The 3 Areas of HR AI
HR work suits AI-ification but is the area with the highest discrimination/bias risk. Careful design is needed.
1. Hiring
Document Screening
- Structure work history from resumes
- Fit score against job requirements
- Comparison with similar candidates
Caution: an architecture that excludes protected attributes (sex, age, nationality) from AI input is essential so it doesn't discriminate. Penalties exist under US EEOC and various national laws.
Interview-Question Generation
- Generate individual questions from the job description + candidate profile
- STAR-method (situation, action, result) questions
- Auto-create case-study problems
Interview Records and Summary
- Summary + strength/weakness list from interview recordings
- Integrate multiple interviewers' evaluations
- Emotion/speech analysis (caution: discrimination risk)
Improving Candidate Experience
- Earlier decision notice (automation, but human final approval)
- Creating rejection feedback (template + personalization)
- Instant response to candidate questions via AI chat
2. Evaluation
1on1 Summary
1on1 recording → summarize with AI. From manager's memory-reliance to data accumulation.
- Visualize frequent topics
- Track career wishes
- Early detection of attrition risk
Performance-Evaluation Comments
AI summarizes performance data + 360 feedback. Corrects the manager's subjective bias.
OKR Progress Tracking
AI auto-aggregates from Slack / email / project-management tools. Reduces manual-update effort.
3. Development
Individual Learning Plans
Propose individual learning resources (books, courses, internal mentors) from skill-gap analysis. Integrate with LinkedIn Learning, Udemy.
Career-Path Proposals
Present candidate positions from the person's strengths + interests + internal role set.
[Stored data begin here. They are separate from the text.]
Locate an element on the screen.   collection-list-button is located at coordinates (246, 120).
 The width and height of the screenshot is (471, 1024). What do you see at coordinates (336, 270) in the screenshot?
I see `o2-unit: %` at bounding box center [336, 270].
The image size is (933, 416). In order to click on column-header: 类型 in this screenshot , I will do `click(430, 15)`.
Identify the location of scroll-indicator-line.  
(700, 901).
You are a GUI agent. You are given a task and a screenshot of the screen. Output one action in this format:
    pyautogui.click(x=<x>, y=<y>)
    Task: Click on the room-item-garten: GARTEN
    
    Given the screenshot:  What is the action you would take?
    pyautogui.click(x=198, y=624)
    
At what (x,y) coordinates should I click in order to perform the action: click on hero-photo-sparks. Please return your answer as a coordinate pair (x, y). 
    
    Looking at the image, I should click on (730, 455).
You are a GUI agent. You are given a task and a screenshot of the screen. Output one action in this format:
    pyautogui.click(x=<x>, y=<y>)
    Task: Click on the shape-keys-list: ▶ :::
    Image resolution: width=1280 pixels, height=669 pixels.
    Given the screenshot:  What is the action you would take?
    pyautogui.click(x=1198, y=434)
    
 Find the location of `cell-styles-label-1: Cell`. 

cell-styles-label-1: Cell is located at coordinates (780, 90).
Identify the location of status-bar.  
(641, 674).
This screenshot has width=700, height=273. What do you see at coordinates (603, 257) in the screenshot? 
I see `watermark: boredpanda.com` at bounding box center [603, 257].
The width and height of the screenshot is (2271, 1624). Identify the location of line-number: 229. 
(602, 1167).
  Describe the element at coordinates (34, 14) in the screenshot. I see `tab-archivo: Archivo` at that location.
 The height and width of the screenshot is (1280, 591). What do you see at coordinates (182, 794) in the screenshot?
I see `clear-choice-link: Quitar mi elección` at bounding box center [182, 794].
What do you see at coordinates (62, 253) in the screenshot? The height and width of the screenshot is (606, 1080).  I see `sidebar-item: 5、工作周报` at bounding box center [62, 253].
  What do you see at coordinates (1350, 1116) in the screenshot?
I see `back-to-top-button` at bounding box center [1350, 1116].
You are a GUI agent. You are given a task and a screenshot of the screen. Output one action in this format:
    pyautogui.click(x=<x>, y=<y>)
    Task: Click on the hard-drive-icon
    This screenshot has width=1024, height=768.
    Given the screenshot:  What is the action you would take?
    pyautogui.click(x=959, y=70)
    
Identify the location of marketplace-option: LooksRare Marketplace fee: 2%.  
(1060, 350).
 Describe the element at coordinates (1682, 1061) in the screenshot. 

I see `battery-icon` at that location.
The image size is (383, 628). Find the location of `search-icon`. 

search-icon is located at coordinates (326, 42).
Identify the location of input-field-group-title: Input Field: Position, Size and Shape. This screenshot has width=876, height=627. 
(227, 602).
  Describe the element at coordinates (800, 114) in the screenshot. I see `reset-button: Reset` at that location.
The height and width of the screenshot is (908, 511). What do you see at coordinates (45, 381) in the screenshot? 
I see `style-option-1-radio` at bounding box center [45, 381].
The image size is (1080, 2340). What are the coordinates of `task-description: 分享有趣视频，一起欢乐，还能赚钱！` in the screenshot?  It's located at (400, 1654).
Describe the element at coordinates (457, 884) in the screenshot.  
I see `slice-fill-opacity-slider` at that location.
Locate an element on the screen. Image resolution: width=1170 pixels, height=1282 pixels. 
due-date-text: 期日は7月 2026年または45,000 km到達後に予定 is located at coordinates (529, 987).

Raises internal talent mobility.
Training-Content Generation
Personalize new-hire onboarding, compliance training with AI. Microlearning format improves learning efficiency.
Main Tools
| Product | Use |
|---|---|
| HireVue | Interview-video analysis |
| Eightfold | Hiring + development integrated |
| Lattice | Evaluation + 1on1 |
| Workday Skills Cloud | Skill management |
| Gloat | Internal talent marketplace |
| Moveworks | Employee helpdesk |
Legal Risks and Measures
Discrimination Prevention
- EU AI Act: hiring AI is the high-risk category, conformity assessment required
- US EEOC: published guidance on AI hiring tools
- NYC law: audit obligation for AI hiring tools
- Japan: labor law, Employment Security Act, APPI
Practical Measures
- Exclude protected attributes (sex, age, nationality, race, religion) from input
- AI scores are reference values; final decision by humans
- Periodic bias audit
- Transparency to candidates/employees (disclose AI use)
- Document an employee-data handling policy
Failure Patterns
- Past hiring data is biased, so AI is biased too
- Shifting responsibility to "the AI decided"
- Judging expression/voice in interview-video analysis (hotbed of discrimination)
- Analyzing candidates' social without consent (privacy violation)
- Performance monitoring worsening employee mental health
2026 Trends
- Spread of AI interviewers (HireVue, Sapia)
- Shift to skills-based hiring
- Quantifying employee engagement
- Mandatory response to EU AI Act high-risk requirements
Summary
HR AI's key is reconciling efficiency and fairness. Actively use document organizing/summarizing; a design where humans always make hiring/evaluation decisions is essential. Mindful of discrimination/privacy/transparency risks, guarantee operational quality with periodic audits.